[Stored items]

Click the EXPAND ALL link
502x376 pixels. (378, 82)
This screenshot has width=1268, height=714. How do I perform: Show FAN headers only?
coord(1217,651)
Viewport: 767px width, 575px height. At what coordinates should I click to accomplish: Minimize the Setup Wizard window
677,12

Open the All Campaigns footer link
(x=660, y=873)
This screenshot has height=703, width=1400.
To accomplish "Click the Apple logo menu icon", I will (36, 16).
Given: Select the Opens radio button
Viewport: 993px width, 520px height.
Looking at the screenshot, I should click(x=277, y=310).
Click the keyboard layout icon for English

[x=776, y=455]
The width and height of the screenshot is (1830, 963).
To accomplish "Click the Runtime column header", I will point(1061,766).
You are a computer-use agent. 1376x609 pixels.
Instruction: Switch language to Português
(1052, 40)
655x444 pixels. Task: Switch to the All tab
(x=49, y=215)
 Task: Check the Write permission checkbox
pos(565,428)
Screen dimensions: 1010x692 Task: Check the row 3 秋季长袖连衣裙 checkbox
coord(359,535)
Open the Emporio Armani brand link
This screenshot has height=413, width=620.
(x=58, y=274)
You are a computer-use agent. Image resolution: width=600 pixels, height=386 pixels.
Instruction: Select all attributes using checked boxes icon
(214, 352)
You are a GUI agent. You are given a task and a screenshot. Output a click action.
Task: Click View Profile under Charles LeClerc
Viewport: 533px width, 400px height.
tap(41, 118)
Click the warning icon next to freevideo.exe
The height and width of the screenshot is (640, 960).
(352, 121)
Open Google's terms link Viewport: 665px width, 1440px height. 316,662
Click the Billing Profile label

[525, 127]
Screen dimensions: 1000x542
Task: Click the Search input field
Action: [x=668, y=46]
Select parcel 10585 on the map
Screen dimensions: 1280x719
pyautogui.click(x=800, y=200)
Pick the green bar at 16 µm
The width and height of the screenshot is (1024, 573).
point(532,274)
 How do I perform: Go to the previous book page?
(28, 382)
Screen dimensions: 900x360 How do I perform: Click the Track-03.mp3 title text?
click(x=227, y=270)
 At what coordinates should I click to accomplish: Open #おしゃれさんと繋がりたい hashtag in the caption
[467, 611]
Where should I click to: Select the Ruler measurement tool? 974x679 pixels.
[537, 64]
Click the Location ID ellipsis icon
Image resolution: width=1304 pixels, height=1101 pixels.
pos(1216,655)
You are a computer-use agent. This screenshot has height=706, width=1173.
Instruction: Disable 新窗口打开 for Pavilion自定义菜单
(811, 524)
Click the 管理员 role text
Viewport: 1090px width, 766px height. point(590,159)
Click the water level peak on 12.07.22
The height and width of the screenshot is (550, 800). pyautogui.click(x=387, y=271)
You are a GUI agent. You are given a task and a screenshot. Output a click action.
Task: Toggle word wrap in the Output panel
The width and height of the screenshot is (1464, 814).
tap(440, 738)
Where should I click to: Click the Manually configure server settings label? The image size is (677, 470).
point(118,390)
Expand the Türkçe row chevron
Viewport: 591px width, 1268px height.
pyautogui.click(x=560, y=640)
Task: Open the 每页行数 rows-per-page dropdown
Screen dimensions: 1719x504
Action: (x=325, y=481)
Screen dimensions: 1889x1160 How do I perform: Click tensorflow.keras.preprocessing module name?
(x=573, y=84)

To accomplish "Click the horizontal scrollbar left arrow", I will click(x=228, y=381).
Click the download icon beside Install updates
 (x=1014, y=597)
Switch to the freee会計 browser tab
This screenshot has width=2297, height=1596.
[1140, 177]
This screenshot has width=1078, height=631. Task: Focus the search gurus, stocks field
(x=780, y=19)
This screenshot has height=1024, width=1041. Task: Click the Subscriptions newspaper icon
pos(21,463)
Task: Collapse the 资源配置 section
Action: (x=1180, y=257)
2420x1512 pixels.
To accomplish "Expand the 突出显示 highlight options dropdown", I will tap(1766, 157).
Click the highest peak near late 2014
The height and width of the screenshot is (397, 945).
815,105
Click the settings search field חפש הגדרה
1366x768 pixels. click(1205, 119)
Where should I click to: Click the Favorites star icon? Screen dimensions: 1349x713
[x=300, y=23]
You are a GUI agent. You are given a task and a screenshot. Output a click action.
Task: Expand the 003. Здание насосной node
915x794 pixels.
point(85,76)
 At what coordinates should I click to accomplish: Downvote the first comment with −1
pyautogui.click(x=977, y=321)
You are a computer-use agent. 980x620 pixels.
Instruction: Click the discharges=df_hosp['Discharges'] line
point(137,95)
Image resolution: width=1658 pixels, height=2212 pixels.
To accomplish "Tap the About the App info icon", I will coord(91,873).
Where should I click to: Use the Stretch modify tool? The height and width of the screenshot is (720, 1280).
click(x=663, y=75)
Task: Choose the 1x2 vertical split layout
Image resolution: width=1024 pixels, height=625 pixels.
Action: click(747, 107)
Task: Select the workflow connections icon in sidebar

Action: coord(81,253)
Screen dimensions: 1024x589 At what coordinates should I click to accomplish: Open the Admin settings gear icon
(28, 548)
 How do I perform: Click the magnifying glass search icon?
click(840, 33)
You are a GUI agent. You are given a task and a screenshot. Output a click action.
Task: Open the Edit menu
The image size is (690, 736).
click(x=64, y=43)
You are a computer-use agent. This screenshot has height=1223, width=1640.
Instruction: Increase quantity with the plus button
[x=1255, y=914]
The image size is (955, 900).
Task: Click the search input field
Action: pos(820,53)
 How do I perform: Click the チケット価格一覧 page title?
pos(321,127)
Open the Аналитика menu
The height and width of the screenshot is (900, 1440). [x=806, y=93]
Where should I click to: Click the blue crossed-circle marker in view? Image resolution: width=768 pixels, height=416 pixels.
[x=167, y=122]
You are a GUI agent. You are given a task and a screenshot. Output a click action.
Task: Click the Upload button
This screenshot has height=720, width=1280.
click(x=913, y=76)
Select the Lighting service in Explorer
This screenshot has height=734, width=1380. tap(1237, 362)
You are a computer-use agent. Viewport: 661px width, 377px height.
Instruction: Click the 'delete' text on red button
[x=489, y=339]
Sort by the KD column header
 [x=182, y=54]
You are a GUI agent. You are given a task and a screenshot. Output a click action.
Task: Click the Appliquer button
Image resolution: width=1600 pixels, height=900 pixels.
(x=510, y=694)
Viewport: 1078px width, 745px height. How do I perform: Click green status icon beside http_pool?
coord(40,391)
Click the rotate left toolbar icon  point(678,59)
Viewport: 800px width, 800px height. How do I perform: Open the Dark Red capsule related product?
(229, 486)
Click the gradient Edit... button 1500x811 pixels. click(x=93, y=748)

### THE TASK
Write the records out once more. Each line must match.

### ANSWER SECTION
Click the EXPAND ALL link
502x376 pixels. (378, 82)
This screenshot has width=1268, height=714. How do I perform: Show FAN headers only?
coord(1217,651)
Viewport: 767px width, 575px height. At what coordinates should I click to accomplish: Minimize the Setup Wizard window
677,12

Open the All Campaigns footer link
(x=660, y=873)
This screenshot has height=703, width=1400.
To accomplish "Click the Apple logo menu icon", I will (36, 16).
Given: Select the Opens radio button
Viewport: 993px width, 520px height.
Looking at the screenshot, I should click(x=277, y=310).
Click the keyboard layout icon for English

[x=776, y=455]
The width and height of the screenshot is (1830, 963).
To accomplish "Click the Runtime column header", I will point(1061,766).
You are a computer-use agent. 1376x609 pixels.
Instruction: Switch language to Português
(1052, 40)
655x444 pixels. Task: Switch to the All tab
(x=49, y=215)
 Task: Check the Write permission checkbox
pos(565,428)
Screen dimensions: 1010x692 Task: Check the row 3 秋季长袖连衣裙 checkbox
coord(359,535)
Open the Emporio Armani brand link
This screenshot has height=413, width=620.
(x=58, y=274)
You are a computer-use agent. Image resolution: width=600 pixels, height=386 pixels.
Instruction: Select all attributes using checked boxes icon
(214, 352)
You are a GUI agent. You are given a task and a screenshot. Output a click action.
Task: Click View Profile under Charles LeClerc
Viewport: 533px width, 400px height.
tap(41, 118)
Click the warning icon next to freevideo.exe
The height and width of the screenshot is (640, 960).
(352, 121)
Open Google's terms link Viewport: 665px width, 1440px height. 316,662
Click the Billing Profile label

[525, 127]
Screen dimensions: 1000x542
Task: Click the Search input field
Action: [x=668, y=46]
Select parcel 10585 on the map
Screen dimensions: 1280x719
pyautogui.click(x=800, y=200)
Pick the green bar at 16 µm
The width and height of the screenshot is (1024, 573).
point(532,274)
 How do I perform: Go to the previous book page?
(28, 382)
Screen dimensions: 900x360 How do I perform: Click the Track-03.mp3 title text?
click(x=227, y=270)
 At what coordinates should I click to accomplish: Open #おしゃれさんと繋がりたい hashtag in the caption
[467, 611]
Where should I click to: Select the Ruler measurement tool? 974x679 pixels.
[537, 64]
Click the Location ID ellipsis icon
Image resolution: width=1304 pixels, height=1101 pixels.
pos(1216,655)
You are a computer-use agent. This screenshot has height=706, width=1173.
Instruction: Disable 新窗口打开 for Pavilion自定义菜单
(811, 524)
Click the 管理员 role text
Viewport: 1090px width, 766px height. point(590,159)
Click the water level peak on 12.07.22
The height and width of the screenshot is (550, 800). pyautogui.click(x=387, y=271)
You are a GUI agent. You are given a task and a screenshot. Output a click action.
Task: Toggle word wrap in the Output panel
The width and height of the screenshot is (1464, 814).
tap(440, 738)
Where should I click to: Click the Manually configure server settings label? The image size is (677, 470).
point(118,390)
Expand the Türkçe row chevron
Viewport: 591px width, 1268px height.
pyautogui.click(x=560, y=640)
Task: Open the 每页行数 rows-per-page dropdown
Screen dimensions: 1719x504
Action: (x=325, y=481)
Screen dimensions: 1889x1160 How do I perform: Click tensorflow.keras.preprocessing module name?
(x=573, y=84)

To accomplish "Click the horizontal scrollbar left arrow", I will click(x=228, y=381).
Click the download icon beside Install updates
 (x=1014, y=597)
Switch to the freee会計 browser tab
This screenshot has width=2297, height=1596.
[1140, 177]
This screenshot has width=1078, height=631. Task: Focus the search gurus, stocks field
(x=780, y=19)
This screenshot has height=1024, width=1041. Task: Click the Subscriptions newspaper icon
pos(21,463)
Task: Collapse the 资源配置 section
Action: (x=1180, y=257)
2420x1512 pixels.
To accomplish "Expand the 突出显示 highlight options dropdown", I will tap(1766, 157).
Click the highest peak near late 2014
The height and width of the screenshot is (397, 945).
815,105
Click the settings search field חפש הגדרה
1366x768 pixels. click(1205, 119)
Where should I click to: Click the Favorites star icon? Screen dimensions: 1349x713
[x=300, y=23]
You are a GUI agent. You are given a task and a screenshot. Output a click action.
Task: Expand the 003. Здание насосной node
915x794 pixels.
point(85,76)
 At what coordinates should I click to accomplish: Downvote the first comment with −1
pyautogui.click(x=977, y=321)
You are a computer-use agent. 980x620 pixels.
Instruction: Click the discharges=df_hosp['Discharges'] line
point(137,95)
Image resolution: width=1658 pixels, height=2212 pixels.
To accomplish "Tap the About the App info icon", I will coord(91,873).
Where should I click to: Use the Stretch modify tool? The height and width of the screenshot is (720, 1280).
click(x=663, y=75)
Task: Choose the 1x2 vertical split layout
Image resolution: width=1024 pixels, height=625 pixels.
Action: click(747, 107)
Task: Select the workflow connections icon in sidebar

Action: coord(81,253)
Screen dimensions: 1024x589 At what coordinates should I click to accomplish: Open the Admin settings gear icon
(28, 548)
 How do I perform: Click the magnifying glass search icon?
click(840, 33)
You are a GUI agent. You are given a task and a screenshot. Output a click action.
Task: Open the Edit menu
The image size is (690, 736).
click(x=64, y=43)
You are a computer-use agent. This screenshot has height=1223, width=1640.
Instruction: Increase quantity with the plus button
[x=1255, y=914]
The image size is (955, 900).
Task: Click the search input field
Action: pos(820,53)
 How do I perform: Click the チケット価格一覧 page title?
pos(321,127)
Open the Аналитика menu
The height and width of the screenshot is (900, 1440). [x=806, y=93]
Where should I click to: Click the blue crossed-circle marker in view? Image resolution: width=768 pixels, height=416 pixels.
[x=167, y=122]
You are a GUI agent. You are given a task and a screenshot. Output a click action.
Task: Click the Upload button
This screenshot has height=720, width=1280.
click(x=913, y=76)
Select the Lighting service in Explorer
This screenshot has height=734, width=1380. tap(1237, 362)
You are a computer-use agent. Viewport: 661px width, 377px height.
Instruction: Click the 'delete' text on red button
[x=489, y=339]
Sort by the KD column header
 [x=182, y=54]
You are a GUI agent. You are given a task and a screenshot. Output a click action.
Task: Click the Appliquer button
Image resolution: width=1600 pixels, height=900 pixels.
(x=510, y=694)
Viewport: 1078px width, 745px height. How do I perform: Click green status icon beside http_pool?
coord(40,391)
Click the rotate left toolbar icon  point(678,59)
Viewport: 800px width, 800px height. How do I perform: Open the Dark Red capsule related product?
(229, 486)
Click the gradient Edit... button 1500x811 pixels. click(x=93, y=748)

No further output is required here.